Living in California was so last year; West Virginia is now my state of choice.
I'll pause here so you can get all the toothless and inbreeding jokes out of your system.
My son and his wife gifted me with my first grandbaby, so I uprooted myself from coastal paradise to settle within hollerin' range of my kin. (See how hip I already am with the hillbilly lingo?) I didn't think the livin' could get much better than Northern California, but a) I now have somebody to play with, and b) I live on the edge of God's outpost--I've got trees, mountain views, a pond replete with waterfowl, and roaming rights on 125-acres of hay fields. A brochure from the local tourism office distinguished my l'il corner of heaven as "the most scenic spot in Berkeley County". I'm not bragging, I'm just bringing the honor to your attention.
Ahem.
S'anyway, I live in an old farmhouse. "Old" as in part of it was built before the Revolutionary War. It is a little drafty. It is also a bit dusty. Oh, and it's infested with cluster flies, shovel-butt bugs (as my daughter refers to them), and yellow ladybugs. And there's virtually not one level floor, wall, or door. And no access to cable or FIOS.

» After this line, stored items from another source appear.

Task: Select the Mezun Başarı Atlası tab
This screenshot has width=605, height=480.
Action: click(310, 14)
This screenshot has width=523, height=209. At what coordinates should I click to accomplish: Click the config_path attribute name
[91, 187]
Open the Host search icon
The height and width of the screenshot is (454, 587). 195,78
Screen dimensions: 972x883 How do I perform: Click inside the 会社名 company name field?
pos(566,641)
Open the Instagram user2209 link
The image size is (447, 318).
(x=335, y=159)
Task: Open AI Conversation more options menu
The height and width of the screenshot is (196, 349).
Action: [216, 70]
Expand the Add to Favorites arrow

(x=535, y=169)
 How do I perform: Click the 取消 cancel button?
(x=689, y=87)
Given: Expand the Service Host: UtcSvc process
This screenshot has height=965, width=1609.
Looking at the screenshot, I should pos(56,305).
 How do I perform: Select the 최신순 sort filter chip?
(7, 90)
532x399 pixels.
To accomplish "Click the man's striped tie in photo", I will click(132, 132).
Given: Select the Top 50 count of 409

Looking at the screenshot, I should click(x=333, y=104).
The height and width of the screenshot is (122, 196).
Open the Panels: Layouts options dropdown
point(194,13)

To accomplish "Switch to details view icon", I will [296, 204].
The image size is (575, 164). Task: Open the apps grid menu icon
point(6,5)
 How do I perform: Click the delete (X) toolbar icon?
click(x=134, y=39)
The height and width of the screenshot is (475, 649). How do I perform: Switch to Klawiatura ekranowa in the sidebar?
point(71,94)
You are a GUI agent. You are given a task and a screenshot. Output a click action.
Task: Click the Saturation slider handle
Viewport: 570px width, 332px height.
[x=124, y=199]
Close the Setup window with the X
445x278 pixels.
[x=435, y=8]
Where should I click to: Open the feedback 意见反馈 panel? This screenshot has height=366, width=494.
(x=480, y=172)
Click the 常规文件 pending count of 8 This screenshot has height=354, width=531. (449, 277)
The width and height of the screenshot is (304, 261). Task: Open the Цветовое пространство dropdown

BUT...I love this place. When I first walked in, the house enveloped me in the delicious and nutritious good energy of eight generations of Quakers. So I wear a sweater against the chill, keep the Dustbuster nearby to capture the pestilence and dust bunnies, and pass up cocktails because the funhouse staircase requires sobriety to ascend without peril.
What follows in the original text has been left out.